『セオラー宣言』ドラフト置き場

R大学I氏は寿司が好きだった

セオラーとは

本書で言う「セオラー」というのは、「ディベート界の明らかに間違った常識を否定し、実際にその信念に基づいて行動する人」のことです。逆に、「ディベート界の明らかに間違った常識を信奉している人」と「ディベート界の明らかに間違った常識を否定しているが、実際にはその常識を尊重して行動する人」を、「ネッター」としましょう(ちょうど上巻における「ディベーター」に当たります)。

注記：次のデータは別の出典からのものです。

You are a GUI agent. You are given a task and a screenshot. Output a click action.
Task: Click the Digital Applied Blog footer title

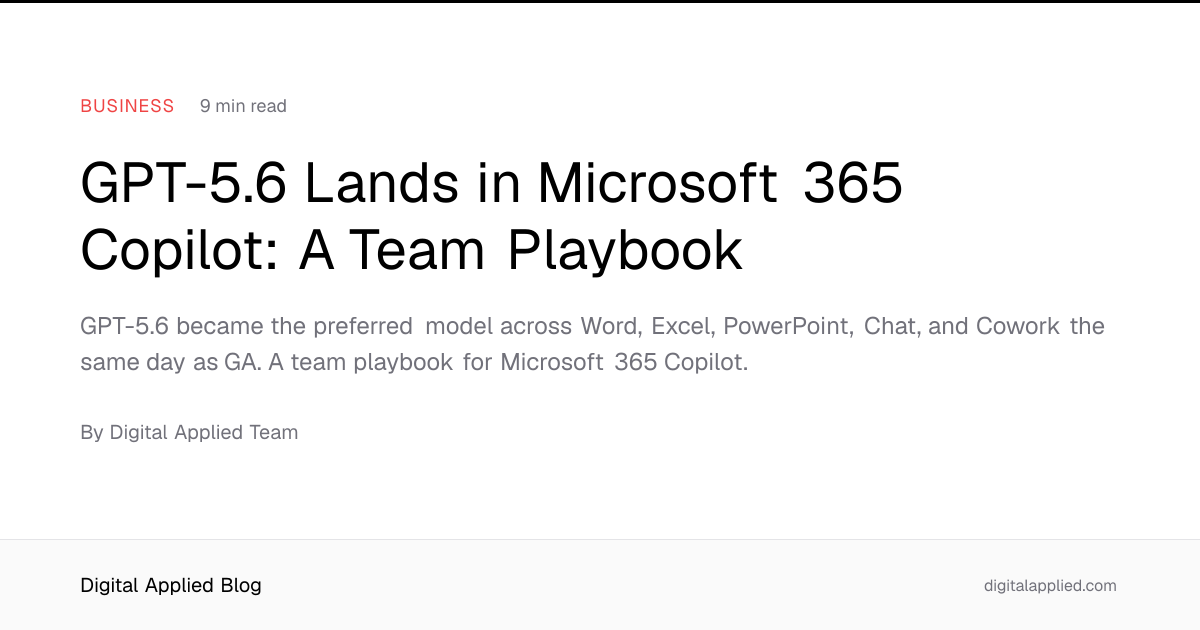tap(171, 586)
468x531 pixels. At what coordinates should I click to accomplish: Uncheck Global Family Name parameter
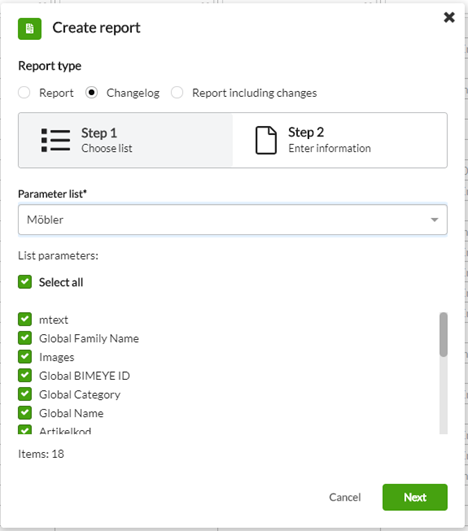point(25,338)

なぜ「セオリスト」ではないのか?それは当然の疑問です。「セオリスト」ではなく「セオラー」なのは、単に昔(私が現役だった頃ぐらい)はみんな、「セオリーばっかやる人」を指して「セオラー」という言葉を使っていたからです。「セオリスト」なんて、ほとんど聞きませんでした。当時、「セオラー」が支配的だったのは、『日本ディベート界の省察』の上巻(以下「上巻」。中巻と下巻も同様)にも登場したR大学のI氏が「セオラー」と言い始めたからだと思います[1]。I氏はそれに対応して、「セオラーではない人」を「ネッター」と呼び始め、それも「セオラー」とセットで定着していました。

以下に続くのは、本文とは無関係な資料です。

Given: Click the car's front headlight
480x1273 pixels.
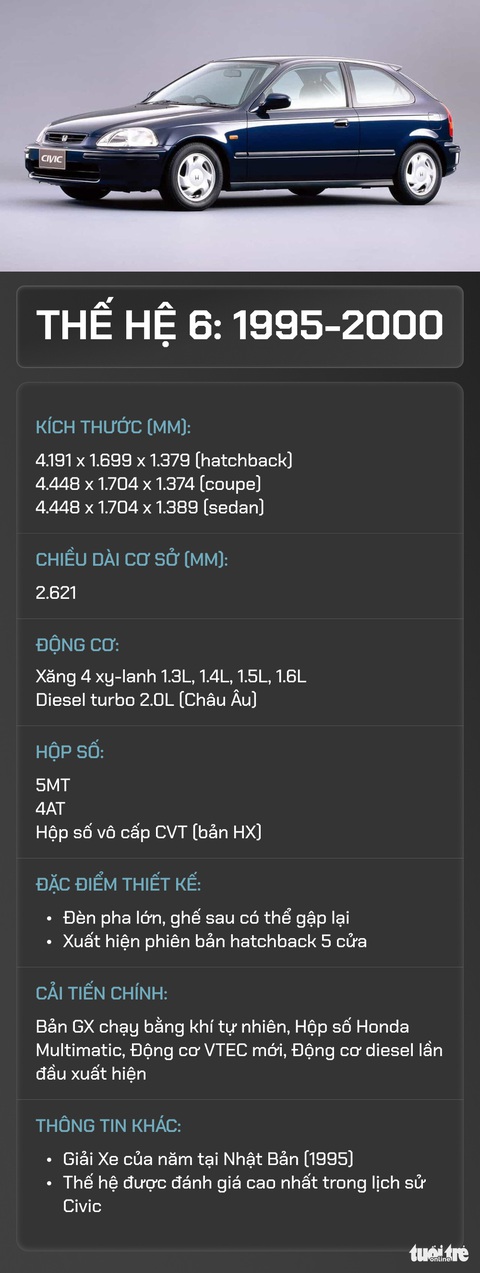Looking at the screenshot, I should tap(127, 137).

もちろん、「セオリスト」ではなく「セオラー」になったのは、語源を辿ればI氏の天然ボケが炸裂しただけで単に間違っただけです。しかし、私は本書で言うセオリーに通じるディベーターを指すには、そんな朧げな「セオラー」を使うのがぴったりだと思っています。なぜなら、セオリーはいつの日か消えて無くなるべき存在であり、本書で言うセオラーが最終的に実現しようとしているのはセオリーを暗黒空間に葬り去ることだからです。セオラーは言ってみれば、医者のように存在意義がなくなることこそが理想です。そして、その理想は、医者の場合は実現するとしても恒久平和の実現よりもっと後かもしれませんが、セオラーの場合は近い将来とは言わないまでも遠い将来には実現可能なものです。

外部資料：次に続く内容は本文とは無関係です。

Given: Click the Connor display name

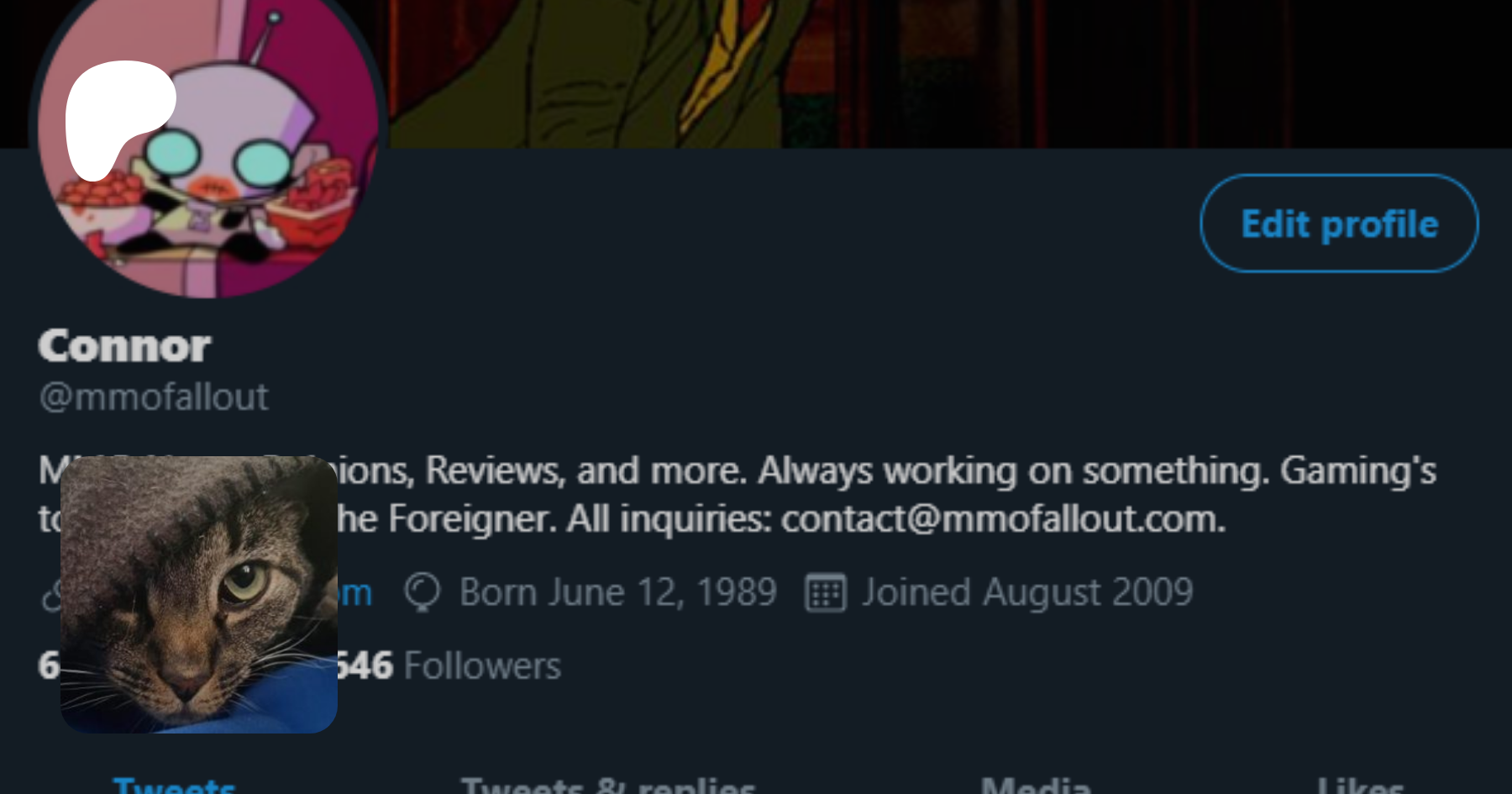Looking at the screenshot, I should [124, 345].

セオリーの側に立つディベーターは、いつかは消えるべきであり、自身を自ら滅す存在です。そんなどこか儚く朧げな存在には、朧げな「セオラー」こそがお似合いでしょう。

 

[1] I氏はよく謎の横文字を開発していました。今でも鮮明に覚えているのは「アッペスト」という言葉です。当時は3回生以上もでれる大会を「アッパー大会」と言うことがあったので、その「アッパー」の最上級(?)というイメージで作ったのではないか、という説が有力です。意味としては「ものすごい」みたいな感じで、程度の高さを表す言葉として使われていました。